(THE INPUT begins)

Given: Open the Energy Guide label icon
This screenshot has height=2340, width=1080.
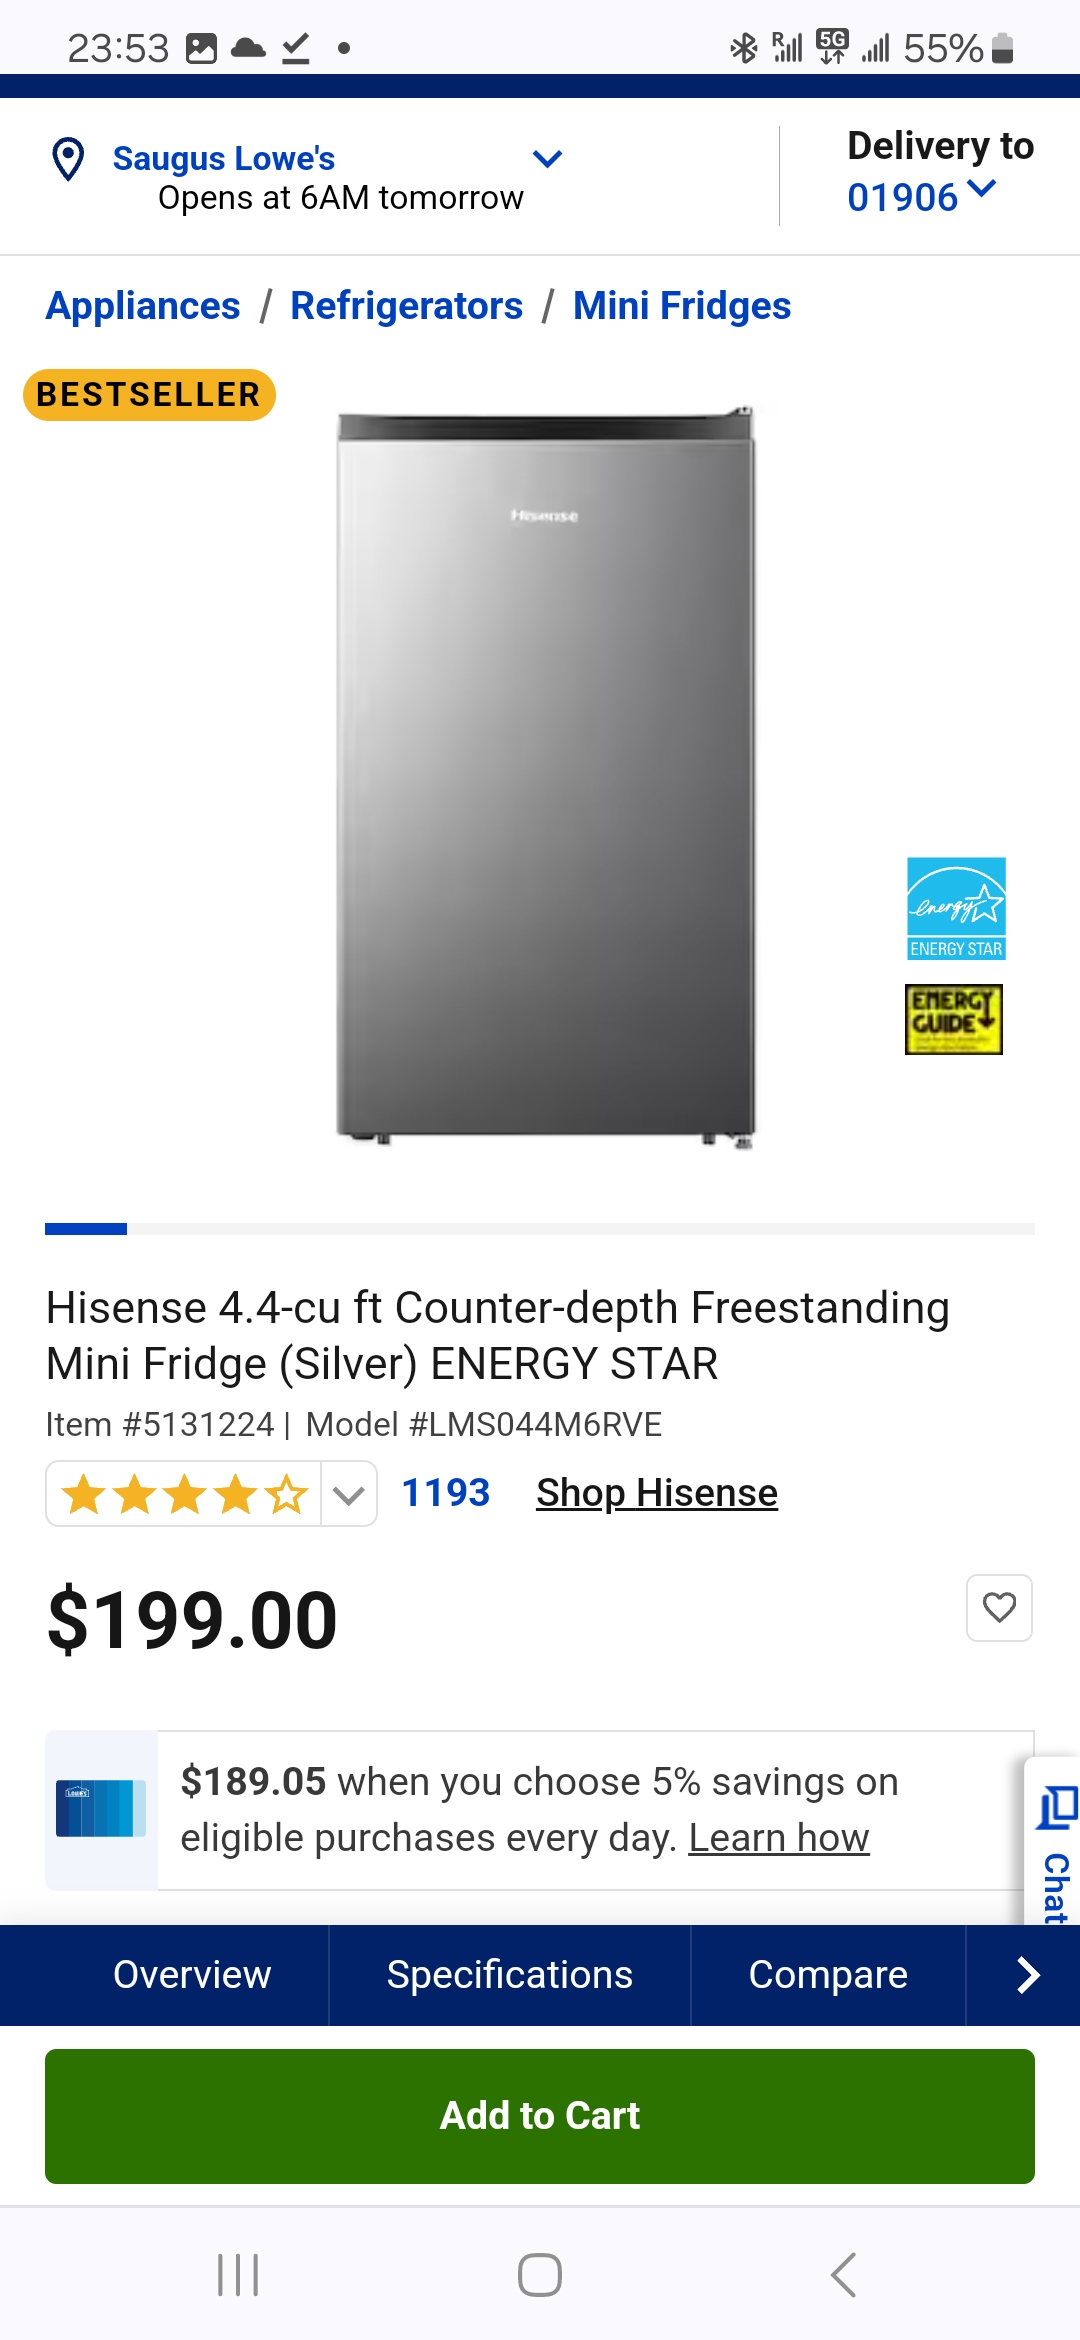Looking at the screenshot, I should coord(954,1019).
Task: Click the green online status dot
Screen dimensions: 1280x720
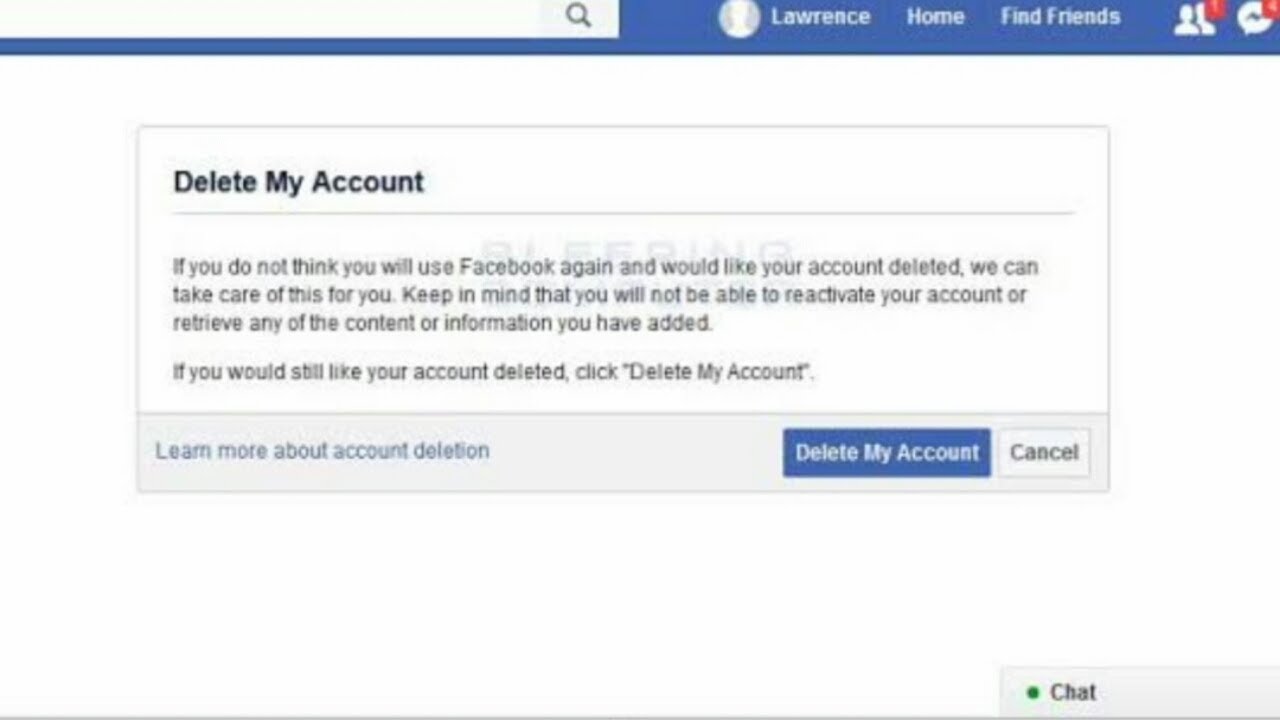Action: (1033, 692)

(THE INPUT ends)

Write out the line that contains "This screenshot has height=2340, width=1080." and every line after it to the end of the data, exactly as they stand. Omit the pictures.

This screenshot has height=2340, width=1080.
Looking at the screenshot, I should coord(954,1019).
Task: Click the green online status dot
Screen dimensions: 1280x720
Action: (1033, 692)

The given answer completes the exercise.